_Task objective_
Update the material by replacing "Contact" with "Contact Us" and changing nothing else. Leave the pictures out of your answer.

>> START Provided material

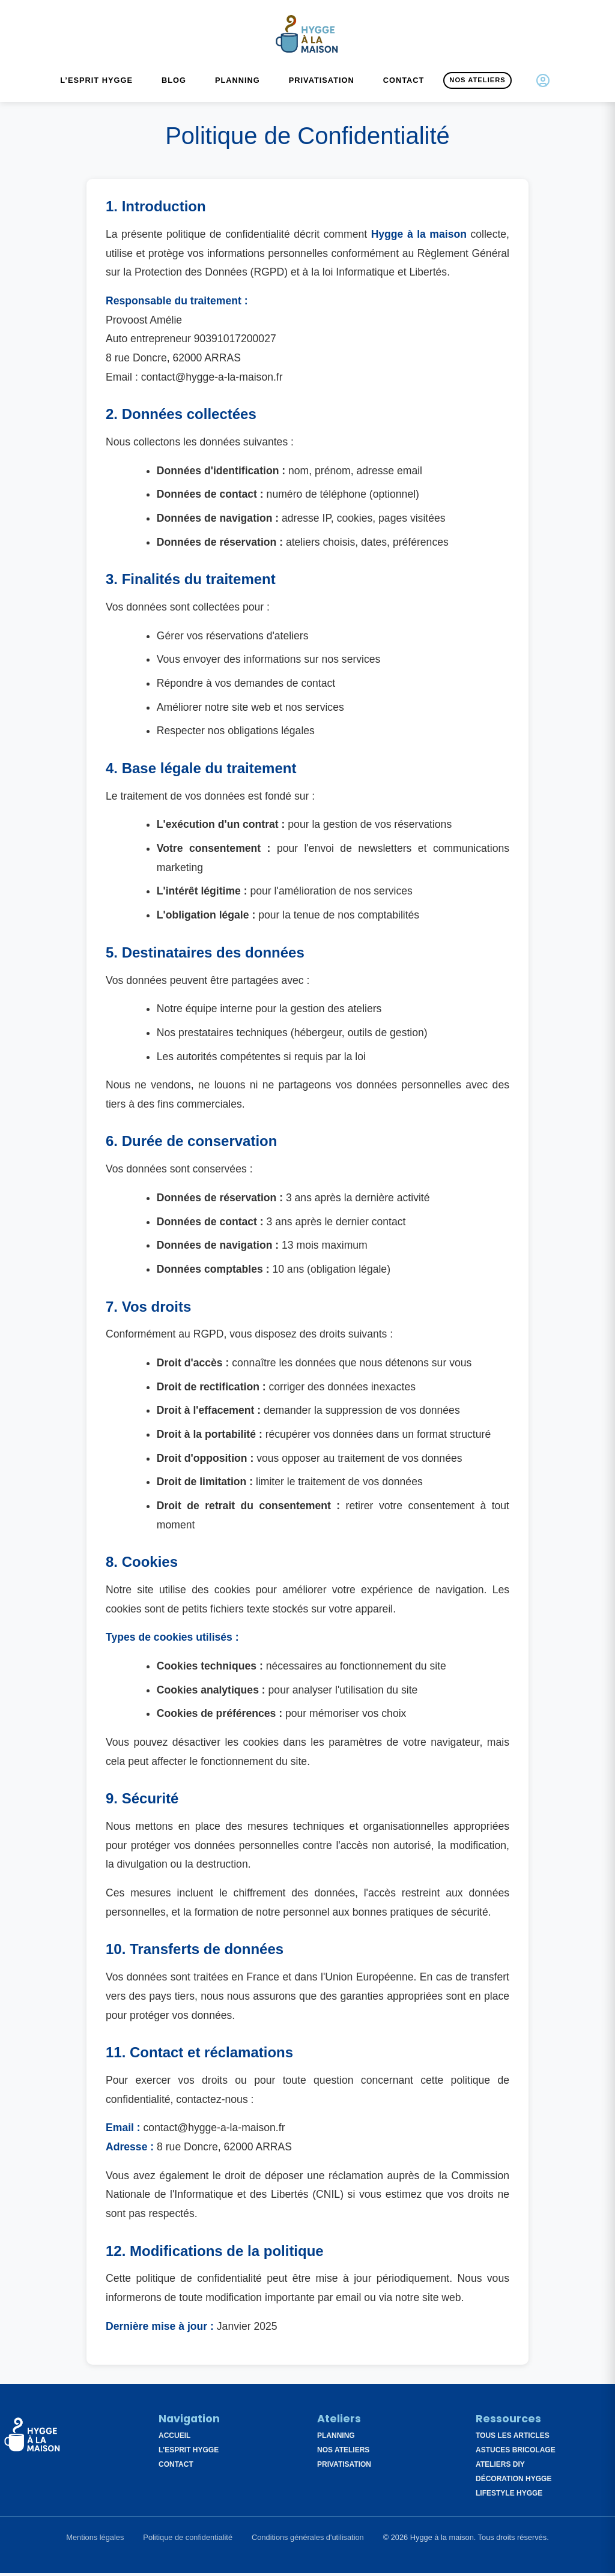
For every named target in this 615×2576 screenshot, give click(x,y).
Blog (174, 83)
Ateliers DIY (500, 2468)
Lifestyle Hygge (509, 2497)
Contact (404, 83)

>> END Provided material

_Solution to the exercise_
For every named target in this 615×2576 screenshot, give click(x,y).
Blog (174, 83)
Ateliers DIY (500, 2468)
Lifestyle Hygge (509, 2497)
Contact Us (404, 83)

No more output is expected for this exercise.